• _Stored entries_
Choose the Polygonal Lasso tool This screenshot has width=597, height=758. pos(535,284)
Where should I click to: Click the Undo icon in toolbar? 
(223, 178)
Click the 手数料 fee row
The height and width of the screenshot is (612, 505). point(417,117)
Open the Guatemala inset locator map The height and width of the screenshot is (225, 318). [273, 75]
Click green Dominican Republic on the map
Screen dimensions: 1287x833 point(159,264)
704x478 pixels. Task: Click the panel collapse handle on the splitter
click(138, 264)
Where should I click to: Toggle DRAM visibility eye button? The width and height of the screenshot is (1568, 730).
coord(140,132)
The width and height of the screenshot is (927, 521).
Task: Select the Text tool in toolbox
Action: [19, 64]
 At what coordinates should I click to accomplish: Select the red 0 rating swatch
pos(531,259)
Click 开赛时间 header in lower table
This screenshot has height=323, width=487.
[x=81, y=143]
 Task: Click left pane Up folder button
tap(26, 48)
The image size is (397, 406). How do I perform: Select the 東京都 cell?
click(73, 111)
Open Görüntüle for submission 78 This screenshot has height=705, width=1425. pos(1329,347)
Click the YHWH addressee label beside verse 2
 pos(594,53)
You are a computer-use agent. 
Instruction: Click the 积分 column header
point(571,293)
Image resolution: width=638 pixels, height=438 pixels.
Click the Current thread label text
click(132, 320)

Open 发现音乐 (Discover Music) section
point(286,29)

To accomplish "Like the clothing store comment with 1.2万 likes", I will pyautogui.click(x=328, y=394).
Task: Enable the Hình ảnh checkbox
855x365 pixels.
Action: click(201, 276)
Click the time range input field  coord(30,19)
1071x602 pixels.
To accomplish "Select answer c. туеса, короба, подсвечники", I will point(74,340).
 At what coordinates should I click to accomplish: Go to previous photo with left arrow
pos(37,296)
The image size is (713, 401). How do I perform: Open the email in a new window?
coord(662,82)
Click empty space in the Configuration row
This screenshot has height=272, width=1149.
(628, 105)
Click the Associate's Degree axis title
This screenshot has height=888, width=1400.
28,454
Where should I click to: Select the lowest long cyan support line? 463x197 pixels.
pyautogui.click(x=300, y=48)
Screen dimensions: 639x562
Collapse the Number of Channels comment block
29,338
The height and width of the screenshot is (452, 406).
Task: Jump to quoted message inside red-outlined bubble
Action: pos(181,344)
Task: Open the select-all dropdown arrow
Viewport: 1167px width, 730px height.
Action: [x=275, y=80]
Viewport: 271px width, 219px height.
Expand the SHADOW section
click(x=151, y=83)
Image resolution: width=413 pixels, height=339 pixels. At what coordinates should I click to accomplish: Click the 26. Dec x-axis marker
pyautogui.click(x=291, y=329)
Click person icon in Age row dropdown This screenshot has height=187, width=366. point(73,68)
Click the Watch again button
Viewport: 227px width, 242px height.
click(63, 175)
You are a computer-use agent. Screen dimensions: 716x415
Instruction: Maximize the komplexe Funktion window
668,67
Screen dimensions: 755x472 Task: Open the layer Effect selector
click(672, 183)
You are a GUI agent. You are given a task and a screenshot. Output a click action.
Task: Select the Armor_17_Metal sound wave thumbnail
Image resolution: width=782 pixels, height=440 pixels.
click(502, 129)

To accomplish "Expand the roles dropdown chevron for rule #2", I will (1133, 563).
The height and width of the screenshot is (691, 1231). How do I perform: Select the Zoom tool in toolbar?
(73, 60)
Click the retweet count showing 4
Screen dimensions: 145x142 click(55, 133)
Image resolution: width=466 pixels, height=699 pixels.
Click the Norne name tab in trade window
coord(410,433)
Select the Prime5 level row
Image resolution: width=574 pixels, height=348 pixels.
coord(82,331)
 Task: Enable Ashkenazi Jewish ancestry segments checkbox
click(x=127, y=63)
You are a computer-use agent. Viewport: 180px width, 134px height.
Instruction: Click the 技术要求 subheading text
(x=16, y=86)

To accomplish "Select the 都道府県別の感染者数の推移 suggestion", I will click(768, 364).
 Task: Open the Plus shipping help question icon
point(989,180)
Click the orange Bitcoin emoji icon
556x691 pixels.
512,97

• _What to do_
The records above should be transcribed in full, with no differences.

• _Result of the task_
Choose the Polygonal Lasso tool This screenshot has width=597, height=758. pos(535,284)
Where should I click to: Click the Undo icon in toolbar? 
(223, 178)
Click the 手数料 fee row
The height and width of the screenshot is (612, 505). point(417,117)
Open the Guatemala inset locator map The height and width of the screenshot is (225, 318). [273, 75]
Click green Dominican Republic on the map
Screen dimensions: 1287x833 point(159,264)
704x478 pixels. Task: Click the panel collapse handle on the splitter
click(138, 264)
Where should I click to: Toggle DRAM visibility eye button? The width and height of the screenshot is (1568, 730).
coord(140,132)
The width and height of the screenshot is (927, 521).
Task: Select the Text tool in toolbox
Action: [19, 64]
 At what coordinates should I click to accomplish: Select the red 0 rating swatch
pos(531,259)
Click 开赛时间 header in lower table
This screenshot has height=323, width=487.
[x=81, y=143]
 Task: Click left pane Up folder button
tap(26, 48)
The image size is (397, 406). How do I perform: Select the 東京都 cell?
click(73, 111)
Open Görüntüle for submission 78 This screenshot has height=705, width=1425. pos(1329,347)
Click the YHWH addressee label beside verse 2
 pos(594,53)
You are a computer-use agent. 
Instruction: Click the 积分 column header
point(571,293)
Image resolution: width=638 pixels, height=438 pixels.
Click the Current thread label text
click(132, 320)

Open 发现音乐 (Discover Music) section
point(286,29)

To accomplish "Like the clothing store comment with 1.2万 likes", I will pyautogui.click(x=328, y=394).
Task: Enable the Hình ảnh checkbox
855x365 pixels.
Action: click(201, 276)
Click the time range input field  coord(30,19)
1071x602 pixels.
To accomplish "Select answer c. туеса, короба, подсвечники", I will point(74,340).
 At what coordinates should I click to accomplish: Go to previous photo with left arrow
pos(37,296)
The image size is (713, 401). How do I perform: Open the email in a new window?
coord(662,82)
Click empty space in the Configuration row
This screenshot has height=272, width=1149.
(628, 105)
Click the Associate's Degree axis title
This screenshot has height=888, width=1400.
28,454
Where should I click to: Select the lowest long cyan support line? 463x197 pixels.
pyautogui.click(x=300, y=48)
Screen dimensions: 639x562
Collapse the Number of Channels comment block
29,338
The height and width of the screenshot is (452, 406).
Task: Jump to quoted message inside red-outlined bubble
Action: pos(181,344)
Task: Open the select-all dropdown arrow
Viewport: 1167px width, 730px height.
Action: [x=275, y=80]
Viewport: 271px width, 219px height.
Expand the SHADOW section
click(x=151, y=83)
Image resolution: width=413 pixels, height=339 pixels. At what coordinates should I click to accomplish: Click the 26. Dec x-axis marker
pyautogui.click(x=291, y=329)
Click person icon in Age row dropdown This screenshot has height=187, width=366. point(73,68)
Click the Watch again button
Viewport: 227px width, 242px height.
click(63, 175)
You are a computer-use agent. Screen dimensions: 716x415
Instruction: Maximize the komplexe Funktion window
668,67
Screen dimensions: 755x472 Task: Open the layer Effect selector
click(672, 183)
You are a GUI agent. You are given a task and a screenshot. Output a click action.
Task: Select the Armor_17_Metal sound wave thumbnail
Image resolution: width=782 pixels, height=440 pixels.
click(502, 129)

To accomplish "Expand the roles dropdown chevron for rule #2", I will (1133, 563).
The height and width of the screenshot is (691, 1231). How do I perform: Select the Zoom tool in toolbar?
(73, 60)
Click the retweet count showing 4
Screen dimensions: 145x142 click(55, 133)
Image resolution: width=466 pixels, height=699 pixels.
Click the Norne name tab in trade window
coord(410,433)
Select the Prime5 level row
Image resolution: width=574 pixels, height=348 pixels.
coord(82,331)
 Task: Enable Ashkenazi Jewish ancestry segments checkbox
click(x=127, y=63)
You are a computer-use agent. Viewport: 180px width, 134px height.
Instruction: Click the 技术要求 subheading text
(x=16, y=86)

To accomplish "Select the 都道府県別の感染者数の推移 suggestion", I will click(768, 364).
 Task: Open the Plus shipping help question icon
point(989,180)
Click the orange Bitcoin emoji icon
556x691 pixels.
512,97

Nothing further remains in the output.